# KT Diaries Video



## Scott (May 24, 2004)

Scott G sent me the video. I have to say, that is one of the best produced outdoor programs I have ever seen. Except of the slightly incorrect claims that Pres. Roosevelt came to Port O - it was actually Port A (minor detail and minor detail that some of the pictures shown in that one section of the video were really Port A not Port O).... awesome video. Best one I've seen. Well done!!!


----------



## Scott G (May 24, 2004)

Thanks Scott,

The videographer was tickled with the shots he got. They're thinkin' outdoor video award....we'll see.
I think when they put the HD DVD up for sale on the website, it'll be a full hour show, there was alot more good video that didn't make the cut.
As for the Roosevelt thing, I think that interview w/ Mr. Clark was just about Tx in general, not specifically POC, he does mention Corpus and Port Lavaca when showing the photos...I think that was just an Audio edit.

Did you get a chance to watch the other one, yet?


----------



## Scott (May 24, 2004)

I did - great job.


----------



## Nicademas (Jan 31, 2006)

Last night I was glancing through the show listings and it indicated that OLRN was going to be showing the KT Diaries at 7AM. I set up the dvr to record the show and went off to bed. 

I watched the show today and all I can say is wow. What a fish! Incredible footage of someone at the top of their game. I'm happy for you Scott to have such a memorable battle captured professionally. I played soccer in college on a team that went to nationals and boasted a roster with six all-americans. I sure wish I had some footage of this quality of those days, lest I end up like Al Bundy. Stories about the good ole days are nice but footage like this is the ultimate.

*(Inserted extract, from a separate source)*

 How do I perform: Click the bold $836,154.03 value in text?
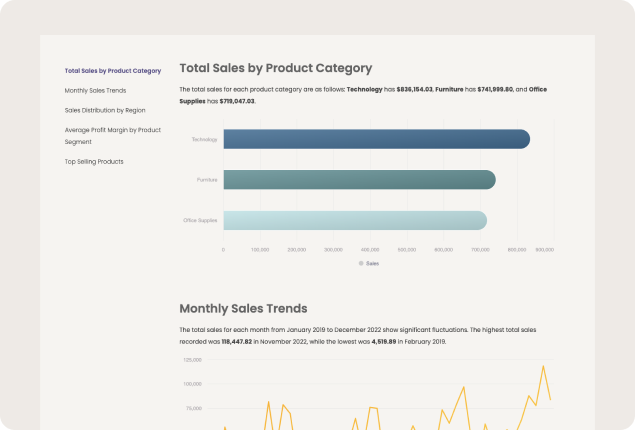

BTW, that hook removal technique was imressive. I'm still not sure how you did that...was it just a quick swipe?


----------



## Scott G (May 24, 2004)

Some people call that the snatch method.

Press down on the eye very hard, use a strong mono loop wrapped several times around your hand. Put the loop in the bend and YANK!

It forces the skin to stretch away from the barb, so it actually opens the hole bigger than the barb to pass through. Get it right the first time, though...cause ya ain't gettin' a second:wink:


----------



## Bucksnort (Jun 29, 2004)

that was a great show. I just happened to flip on the t.v. and there it was...I thought it was my lucky day...I really enjoyed it.


----------



## Scott G (May 24, 2004)

Thanks Buck,

From what I gather, they will be re-airing for a while.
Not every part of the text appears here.